Extrait de « L’Expresso » du 01.06.07 : La carte scolaire, une école sanctuaire ?

« La république doit fixer les mêmes règles pour tous » tonne sans mollir le ministre Xavier Darcos qui explique à la fois que les chefs d’établissements vont pouvoir choisir leurs élèves librement à partir des demandes de dérogations, tout en leur demandant de veiller à la mixité sociale... « Il faut réclamer que les tourneurs-fraiseurs aient les mêmes droits (à contourner la carte scolaire) que les cadres » explique-t-il dans les médias. Il est pourtant avéré que les principaux fossoyeurs de la mixité scolaire, ce sont les classes moyennes et favorisées. C’est en tout cas l’avis de Marie Duru-Bellat

En effet, favoriser la mixité scolaire se heurte toujours aux intérêts à court terme des parents favorisés, actifs dans l’école, qui ne voient pas forcément le bénéfice à long terme de telles politiques, soucieux qu’ils sont de la réussite individuelle de leur propre progéniture. Affirmer sa volonté de vouloir casser la carte scolaire, c’est sans ambages oser dire aux classes moyennes qu’ils peuvent sans scrupules laisser les classes populaires sur le bord de la route, pour assurer à leur propre descendance une place au soleil dans la société future. Parce que désormais, tous les parents sont inquiets pour l’avenir de leur enfant (le temps n’est plus à la croyance mécaniste des lendemains qui chantent), ils savent que la réussite scolaire conditionne leur avenir. Ils se mettent en concurrence très tôt, parfois dès le primaire : soutien scolaire, scolarisation alternée dans le privé, pour avoir accès aux meilleurs établissements, à meilleures filières. C’est le « tout sauf la fac ».

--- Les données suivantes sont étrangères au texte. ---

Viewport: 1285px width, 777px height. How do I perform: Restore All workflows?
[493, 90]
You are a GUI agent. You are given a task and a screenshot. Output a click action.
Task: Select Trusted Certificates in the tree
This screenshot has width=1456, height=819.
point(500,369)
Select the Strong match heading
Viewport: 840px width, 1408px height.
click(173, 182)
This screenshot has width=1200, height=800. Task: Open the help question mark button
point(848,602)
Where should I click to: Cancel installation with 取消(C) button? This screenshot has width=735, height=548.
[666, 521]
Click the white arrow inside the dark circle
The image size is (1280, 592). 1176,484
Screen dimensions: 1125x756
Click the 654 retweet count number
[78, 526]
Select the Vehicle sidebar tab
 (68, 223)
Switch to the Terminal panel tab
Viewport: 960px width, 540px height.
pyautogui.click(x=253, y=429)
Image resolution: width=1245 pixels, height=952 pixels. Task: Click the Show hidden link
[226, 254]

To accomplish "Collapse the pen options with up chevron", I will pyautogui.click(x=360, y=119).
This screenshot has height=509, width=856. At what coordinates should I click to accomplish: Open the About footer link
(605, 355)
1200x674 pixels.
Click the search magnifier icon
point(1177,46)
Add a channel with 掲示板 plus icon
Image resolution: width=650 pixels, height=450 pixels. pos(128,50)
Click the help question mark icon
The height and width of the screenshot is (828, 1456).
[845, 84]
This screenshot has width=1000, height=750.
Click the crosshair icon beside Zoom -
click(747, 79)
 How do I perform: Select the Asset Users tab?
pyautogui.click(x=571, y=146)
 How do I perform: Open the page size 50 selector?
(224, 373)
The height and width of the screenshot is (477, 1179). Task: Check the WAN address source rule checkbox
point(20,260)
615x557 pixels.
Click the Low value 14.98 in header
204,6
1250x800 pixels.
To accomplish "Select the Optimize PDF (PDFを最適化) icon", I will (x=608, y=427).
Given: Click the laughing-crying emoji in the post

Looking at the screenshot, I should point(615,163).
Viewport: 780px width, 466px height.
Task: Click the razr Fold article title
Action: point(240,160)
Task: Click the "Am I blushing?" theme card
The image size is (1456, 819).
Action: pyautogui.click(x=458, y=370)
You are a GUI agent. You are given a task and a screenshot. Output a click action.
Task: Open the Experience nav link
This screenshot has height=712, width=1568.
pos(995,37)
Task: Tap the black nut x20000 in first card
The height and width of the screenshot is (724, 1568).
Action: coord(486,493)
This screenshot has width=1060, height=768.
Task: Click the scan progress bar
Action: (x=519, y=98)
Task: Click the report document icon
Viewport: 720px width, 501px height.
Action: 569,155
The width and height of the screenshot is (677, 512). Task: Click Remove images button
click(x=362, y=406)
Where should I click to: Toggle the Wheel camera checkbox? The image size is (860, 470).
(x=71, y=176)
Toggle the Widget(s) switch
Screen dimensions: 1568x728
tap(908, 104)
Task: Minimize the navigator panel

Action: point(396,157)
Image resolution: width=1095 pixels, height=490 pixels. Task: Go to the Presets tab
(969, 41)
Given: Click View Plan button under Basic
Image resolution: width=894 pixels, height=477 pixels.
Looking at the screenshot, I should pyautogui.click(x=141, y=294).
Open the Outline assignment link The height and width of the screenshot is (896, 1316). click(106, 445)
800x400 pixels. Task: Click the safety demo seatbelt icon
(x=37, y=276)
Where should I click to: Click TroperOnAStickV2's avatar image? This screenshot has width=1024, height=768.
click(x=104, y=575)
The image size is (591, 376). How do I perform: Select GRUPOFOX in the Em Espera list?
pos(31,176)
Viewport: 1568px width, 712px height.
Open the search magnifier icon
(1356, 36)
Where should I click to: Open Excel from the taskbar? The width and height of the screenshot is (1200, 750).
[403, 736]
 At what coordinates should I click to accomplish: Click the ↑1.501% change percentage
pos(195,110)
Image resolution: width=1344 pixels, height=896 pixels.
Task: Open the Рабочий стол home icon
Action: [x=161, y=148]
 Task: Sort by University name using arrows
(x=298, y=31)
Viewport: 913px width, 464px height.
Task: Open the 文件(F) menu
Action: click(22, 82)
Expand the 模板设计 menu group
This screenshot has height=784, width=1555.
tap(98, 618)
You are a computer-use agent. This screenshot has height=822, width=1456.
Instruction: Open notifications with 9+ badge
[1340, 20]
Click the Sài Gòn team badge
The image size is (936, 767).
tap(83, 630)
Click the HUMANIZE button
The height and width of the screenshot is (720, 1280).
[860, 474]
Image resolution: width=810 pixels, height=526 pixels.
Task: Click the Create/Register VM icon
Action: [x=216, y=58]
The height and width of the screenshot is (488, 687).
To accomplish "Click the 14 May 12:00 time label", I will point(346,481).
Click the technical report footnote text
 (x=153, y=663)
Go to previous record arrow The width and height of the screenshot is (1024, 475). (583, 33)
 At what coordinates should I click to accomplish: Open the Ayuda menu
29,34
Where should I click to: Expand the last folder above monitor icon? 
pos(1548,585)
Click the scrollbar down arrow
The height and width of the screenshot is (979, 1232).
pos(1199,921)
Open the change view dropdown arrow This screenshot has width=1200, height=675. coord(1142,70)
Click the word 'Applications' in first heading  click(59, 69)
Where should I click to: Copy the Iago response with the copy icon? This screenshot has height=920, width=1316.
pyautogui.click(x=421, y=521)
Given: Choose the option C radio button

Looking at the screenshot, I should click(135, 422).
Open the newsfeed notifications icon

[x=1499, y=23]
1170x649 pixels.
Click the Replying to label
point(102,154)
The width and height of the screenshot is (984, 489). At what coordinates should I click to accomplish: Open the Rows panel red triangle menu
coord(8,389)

« En se massifiant sans renoncer à son élitisme, écrit Eric Maurin (Les nouvelles inégalités), l’Ecole est devenue le lieu d’une concurrence généralisée. Du coup, le lieu de résidence devient une ressource-clé pour l’accès à la sécurité, aux services publics, à la qualité de la vie ». Les inégalités spatiales deviennent le fait des classes supérieures qui fabriquent cette nouvelle « bipolarité résidentielle ». Et les couches moyennes en font les frais, prises entre deux feux, cherchant à s’éloigner des plus pauvres sans en avoir les moyens économiques. Pas d’espoir, donc, de prendre en charge la mixité scolaire sans s’interroger sur les politiques d’urbanisation, de logements sociaux, d’organisation du territoire urbain.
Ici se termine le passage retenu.